Task data Block Start
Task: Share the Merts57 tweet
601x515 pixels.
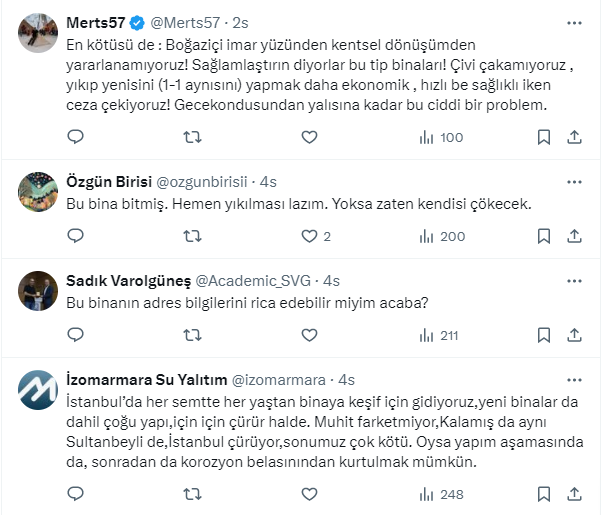Action: [574, 137]
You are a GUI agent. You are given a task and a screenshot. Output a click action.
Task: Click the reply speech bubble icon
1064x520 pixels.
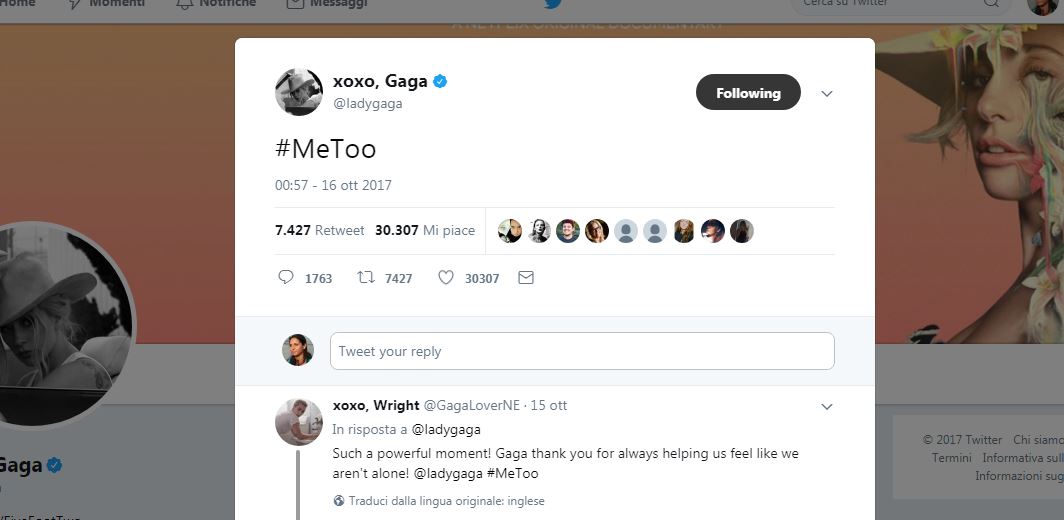click(x=286, y=278)
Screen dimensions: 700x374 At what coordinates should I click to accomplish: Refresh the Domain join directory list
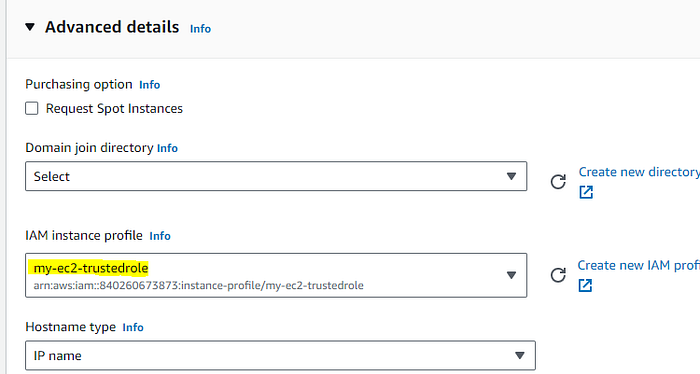tap(558, 182)
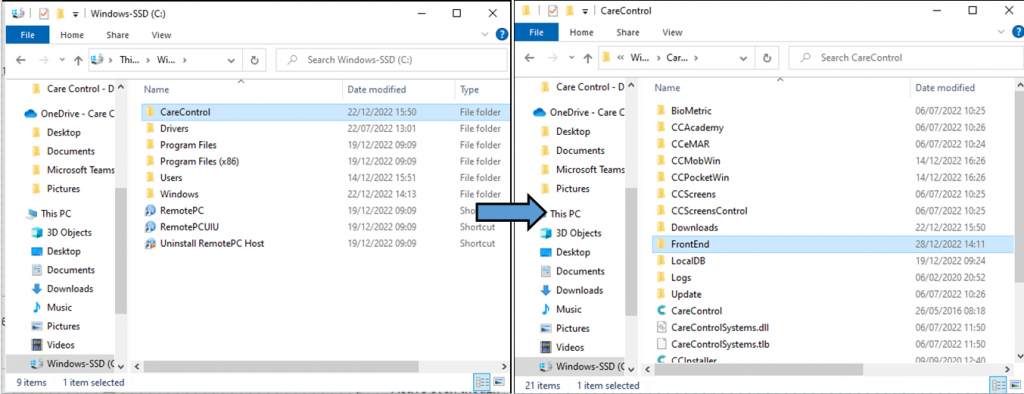Expand ribbon chevron in CareControl window

coord(1002,33)
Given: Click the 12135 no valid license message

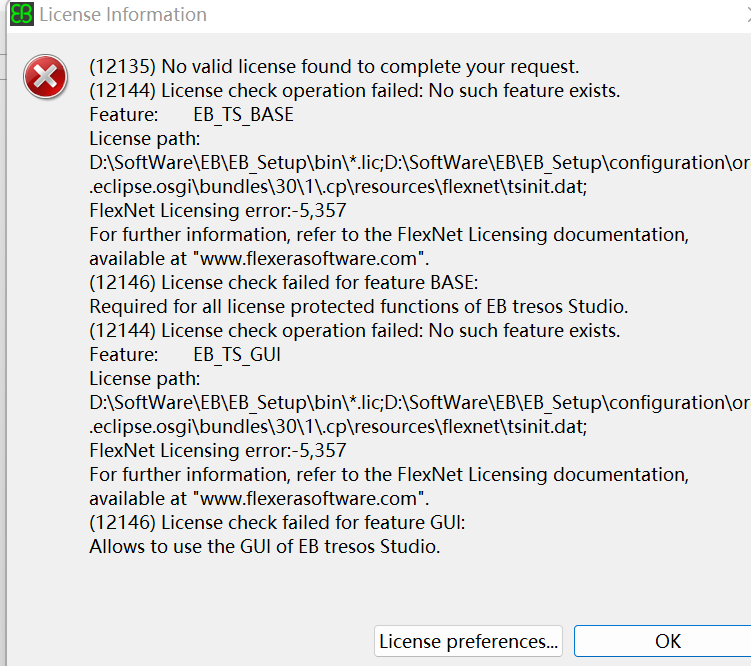Looking at the screenshot, I should click(334, 67).
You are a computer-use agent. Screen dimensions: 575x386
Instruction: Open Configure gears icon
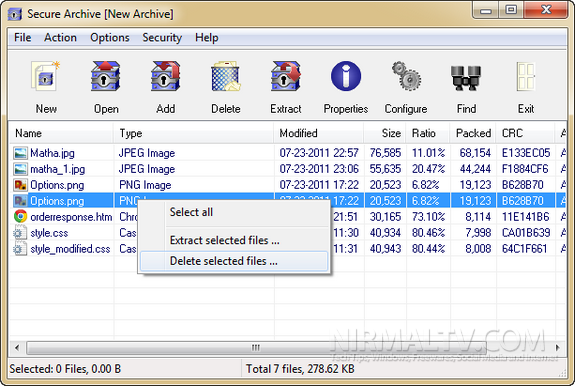(406, 76)
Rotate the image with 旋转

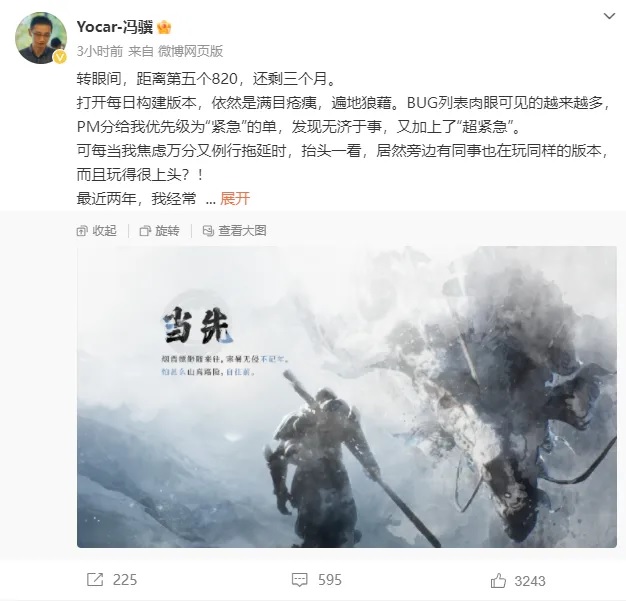[x=167, y=231]
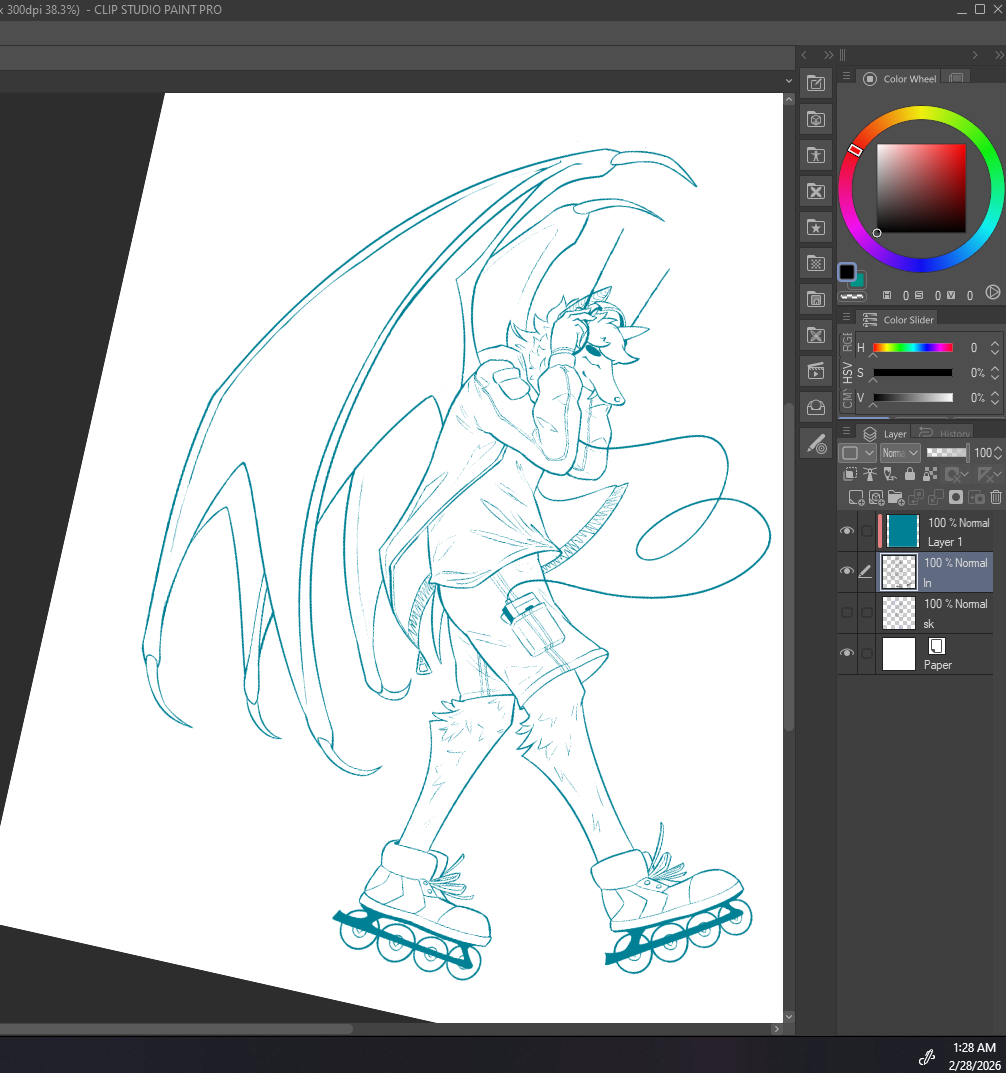
Task: Click the Lock Layer padlock icon
Action: pos(909,475)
Task data Block End
For this exercise, return every entry verbatim and omit all pictures.

Task: Share the Merts57 tweet
601x515 pixels.
Action: [574, 137]
You are a GUI agent. You are given a task and a screenshot. Output a click action.
Task: Click the reply speech bubble icon
1064x520 pixels.
click(x=286, y=278)
Screen dimensions: 700x374 At what coordinates should I click to accomplish: Refresh the Domain join directory list
tap(558, 182)
Expand ribbon chevron in CareControl window

coord(1002,33)
Given: Click the 12135 no valid license message

Looking at the screenshot, I should click(334, 67).
You are a computer-use agent. Screen dimensions: 575x386
Instruction: Open Configure gears icon
(406, 76)
Rotate the image with 旋转

[x=167, y=231]
Task: Click the Lock Layer padlock icon
Action: pos(909,475)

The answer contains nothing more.